Stated exercise. Render the material as a two-column CSV with the columns "request" and "target": one row for each request, holding its text and its answer, each in one quoted field with line breaks replaced by spaces. Cover only everything from the line containing "You are a GUI" down to the end of the material, and leave the pictures out.

^^^^^^^^^^^^^^^^

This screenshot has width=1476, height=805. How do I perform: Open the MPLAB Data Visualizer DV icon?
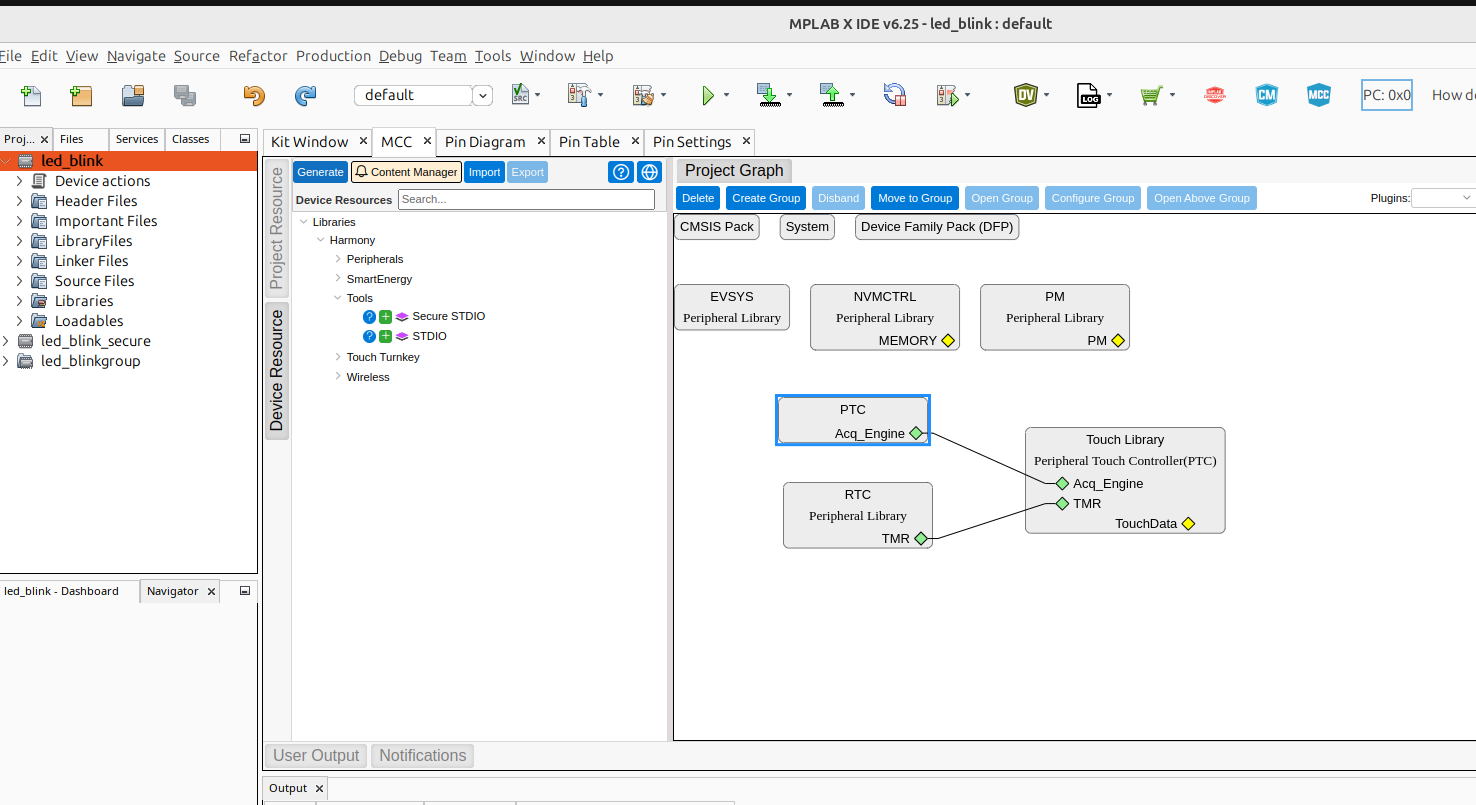point(1025,95)
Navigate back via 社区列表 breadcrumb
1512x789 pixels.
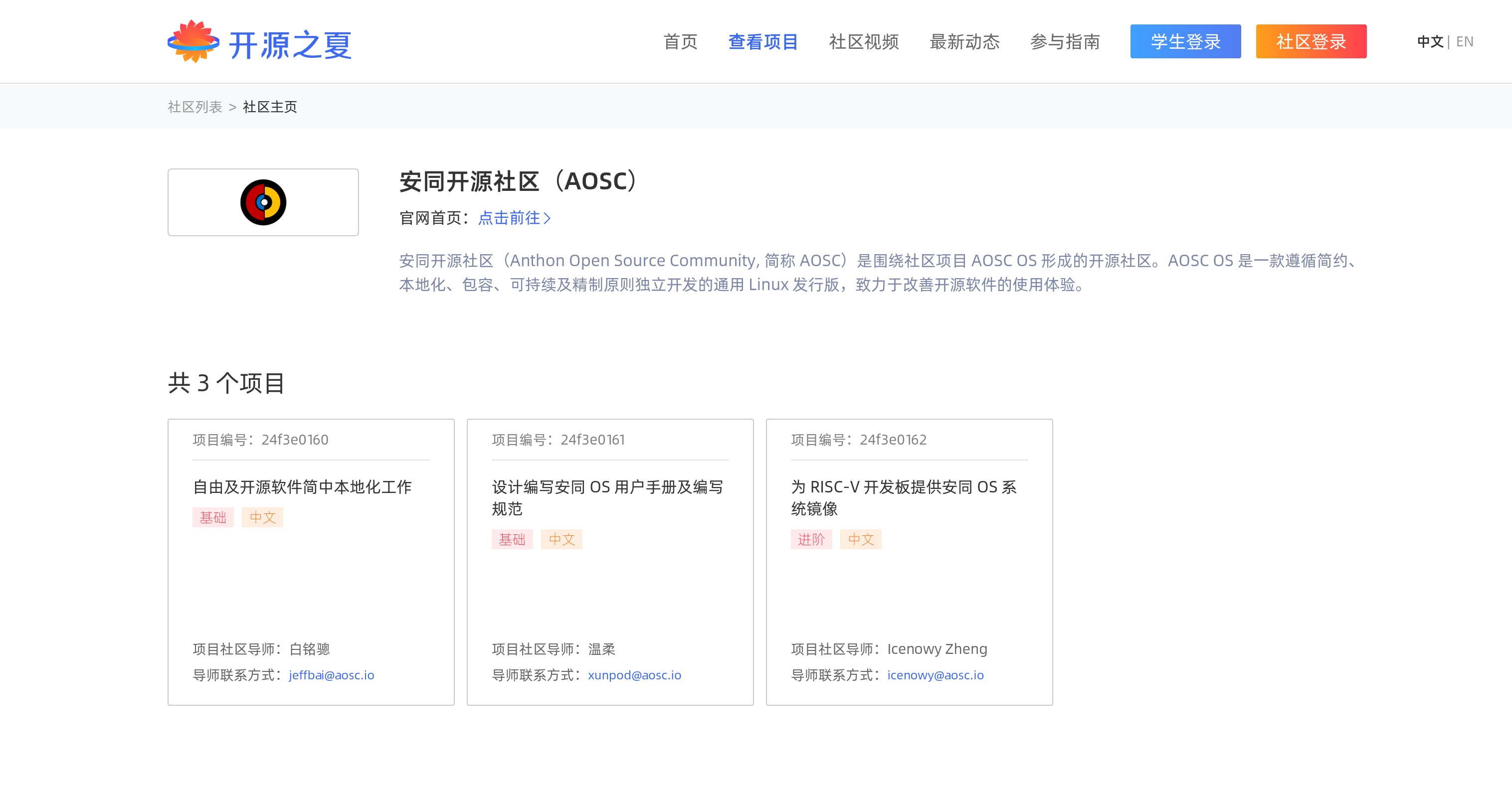pyautogui.click(x=196, y=107)
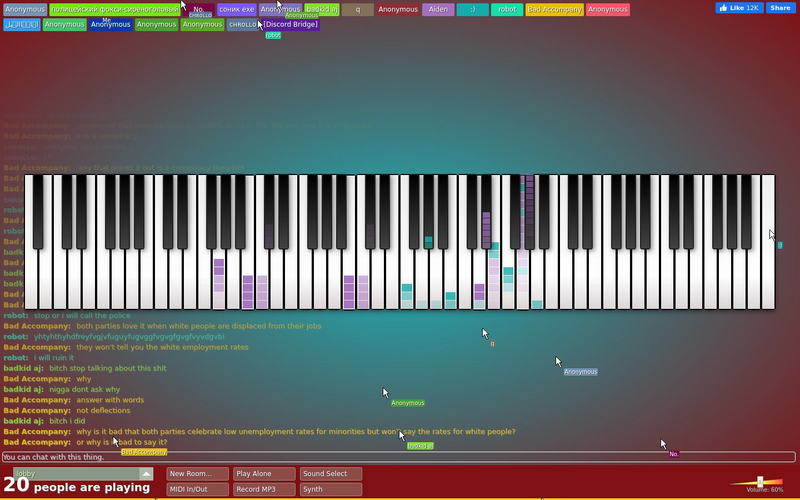Open the New Room dialog
Image resolution: width=800 pixels, height=500 pixels.
click(197, 474)
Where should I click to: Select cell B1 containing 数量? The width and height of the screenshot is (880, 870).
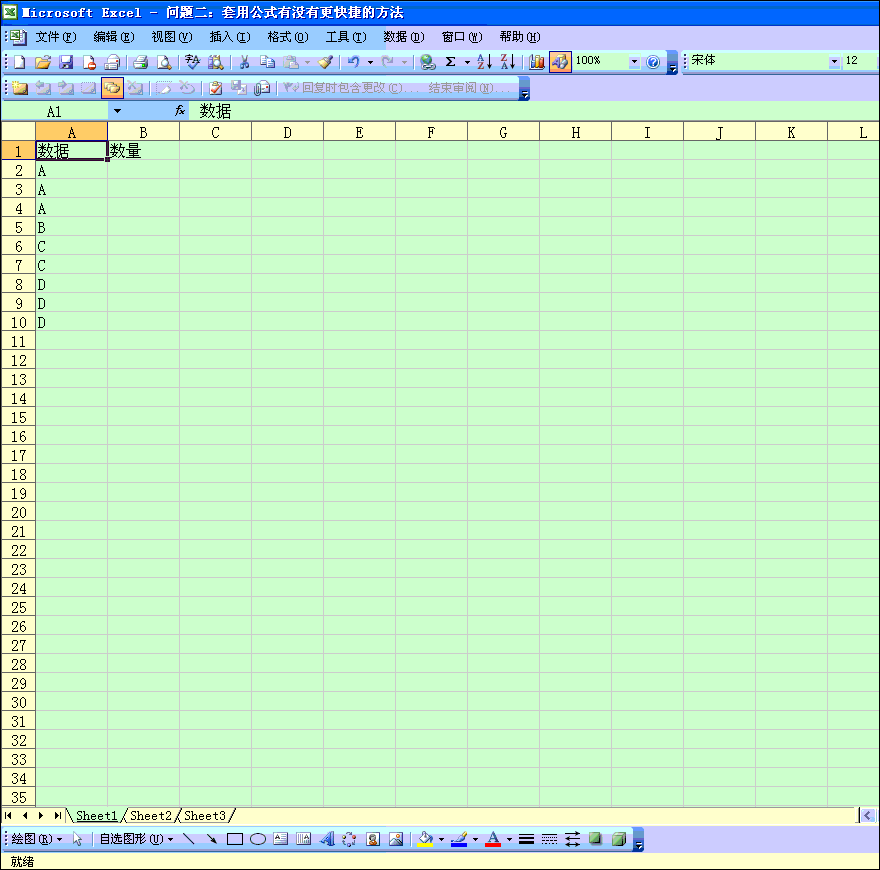coord(143,151)
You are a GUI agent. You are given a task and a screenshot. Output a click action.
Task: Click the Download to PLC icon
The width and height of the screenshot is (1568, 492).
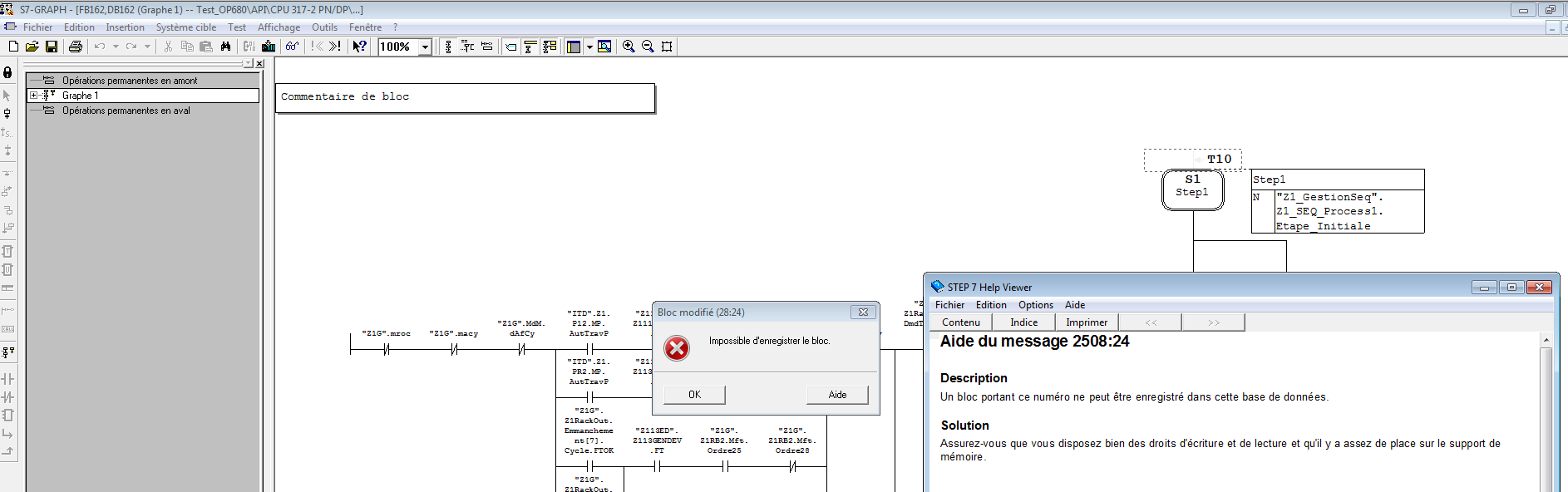coord(269,47)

^^^^^^^^^^^^^^^^

Final result.
request,target
"You are a GUI agent. You are given a task and a screenshot. Output a click action. Task: Click the Download to PLC icon The width and height of the screenshot is (1568, 492).","coord(269,47)"